TASK MATERIAL —
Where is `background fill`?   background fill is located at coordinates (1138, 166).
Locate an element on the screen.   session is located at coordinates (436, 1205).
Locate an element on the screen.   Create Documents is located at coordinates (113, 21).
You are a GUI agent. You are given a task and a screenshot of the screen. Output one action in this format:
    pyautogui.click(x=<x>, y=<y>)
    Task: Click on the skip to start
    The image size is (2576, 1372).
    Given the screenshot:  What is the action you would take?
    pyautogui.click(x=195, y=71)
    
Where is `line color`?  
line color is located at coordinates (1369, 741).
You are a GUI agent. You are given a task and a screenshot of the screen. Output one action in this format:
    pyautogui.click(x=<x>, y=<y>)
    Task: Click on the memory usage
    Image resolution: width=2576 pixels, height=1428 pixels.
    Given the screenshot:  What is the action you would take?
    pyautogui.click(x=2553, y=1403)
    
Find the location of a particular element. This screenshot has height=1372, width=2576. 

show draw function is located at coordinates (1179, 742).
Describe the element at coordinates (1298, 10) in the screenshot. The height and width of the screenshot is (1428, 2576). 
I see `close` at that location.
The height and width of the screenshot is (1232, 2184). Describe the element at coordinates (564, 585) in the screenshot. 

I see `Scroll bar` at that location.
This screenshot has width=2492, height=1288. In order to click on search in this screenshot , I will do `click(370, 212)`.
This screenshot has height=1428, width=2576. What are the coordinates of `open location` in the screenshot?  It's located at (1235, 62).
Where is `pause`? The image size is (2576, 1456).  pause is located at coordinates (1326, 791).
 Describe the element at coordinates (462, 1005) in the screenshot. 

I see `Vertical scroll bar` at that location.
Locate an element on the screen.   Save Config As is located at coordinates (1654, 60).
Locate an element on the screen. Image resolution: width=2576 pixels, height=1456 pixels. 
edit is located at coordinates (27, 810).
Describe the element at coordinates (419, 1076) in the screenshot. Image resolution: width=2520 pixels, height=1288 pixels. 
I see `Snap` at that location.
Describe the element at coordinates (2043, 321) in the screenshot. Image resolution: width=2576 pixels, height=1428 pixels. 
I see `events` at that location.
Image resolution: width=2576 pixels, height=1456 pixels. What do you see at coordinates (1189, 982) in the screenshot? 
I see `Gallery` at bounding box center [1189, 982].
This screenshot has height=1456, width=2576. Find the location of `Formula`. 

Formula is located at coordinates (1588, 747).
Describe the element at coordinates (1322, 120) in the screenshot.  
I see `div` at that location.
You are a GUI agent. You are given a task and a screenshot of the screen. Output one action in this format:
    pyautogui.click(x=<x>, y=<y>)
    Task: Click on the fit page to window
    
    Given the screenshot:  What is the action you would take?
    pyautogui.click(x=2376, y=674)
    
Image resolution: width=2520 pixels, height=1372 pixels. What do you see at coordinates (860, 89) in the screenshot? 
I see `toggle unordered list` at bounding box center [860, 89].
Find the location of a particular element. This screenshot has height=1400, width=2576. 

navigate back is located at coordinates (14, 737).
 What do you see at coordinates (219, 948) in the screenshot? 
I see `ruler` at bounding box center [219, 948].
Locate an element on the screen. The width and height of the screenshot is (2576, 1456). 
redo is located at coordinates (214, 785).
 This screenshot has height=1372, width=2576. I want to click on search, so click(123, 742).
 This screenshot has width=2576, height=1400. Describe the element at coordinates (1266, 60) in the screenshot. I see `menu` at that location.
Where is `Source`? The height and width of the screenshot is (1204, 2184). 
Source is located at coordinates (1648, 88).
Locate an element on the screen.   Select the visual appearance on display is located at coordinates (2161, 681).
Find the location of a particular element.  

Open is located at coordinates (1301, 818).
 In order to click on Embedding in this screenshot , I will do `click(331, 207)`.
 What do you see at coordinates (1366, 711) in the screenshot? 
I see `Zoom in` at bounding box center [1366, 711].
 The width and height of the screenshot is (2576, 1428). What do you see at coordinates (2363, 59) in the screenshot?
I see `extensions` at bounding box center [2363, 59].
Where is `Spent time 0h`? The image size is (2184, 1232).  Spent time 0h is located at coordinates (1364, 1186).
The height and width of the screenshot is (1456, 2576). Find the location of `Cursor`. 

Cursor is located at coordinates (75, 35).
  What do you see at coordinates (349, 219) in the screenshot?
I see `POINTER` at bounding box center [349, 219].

WHAT YOU ARE ASKED TO DO —
Please copy the records word for word, starting at the line that contains "coordinates (2161, 681)." and ending at the line that contains "coordinates (1364, 1186).".

COMPLETED EXERCISE —
Locate an element on the screen.   Select the visual appearance on display is located at coordinates (2161, 681).
Find the location of a particular element.  

Open is located at coordinates (1301, 818).
 In order to click on Embedding in this screenshot , I will do `click(331, 207)`.
 What do you see at coordinates (1366, 711) in the screenshot? 
I see `Zoom in` at bounding box center [1366, 711].
 The width and height of the screenshot is (2576, 1428). What do you see at coordinates (2363, 59) in the screenshot?
I see `extensions` at bounding box center [2363, 59].
Where is `Spent time 0h`? The image size is (2184, 1232).  Spent time 0h is located at coordinates (1364, 1186).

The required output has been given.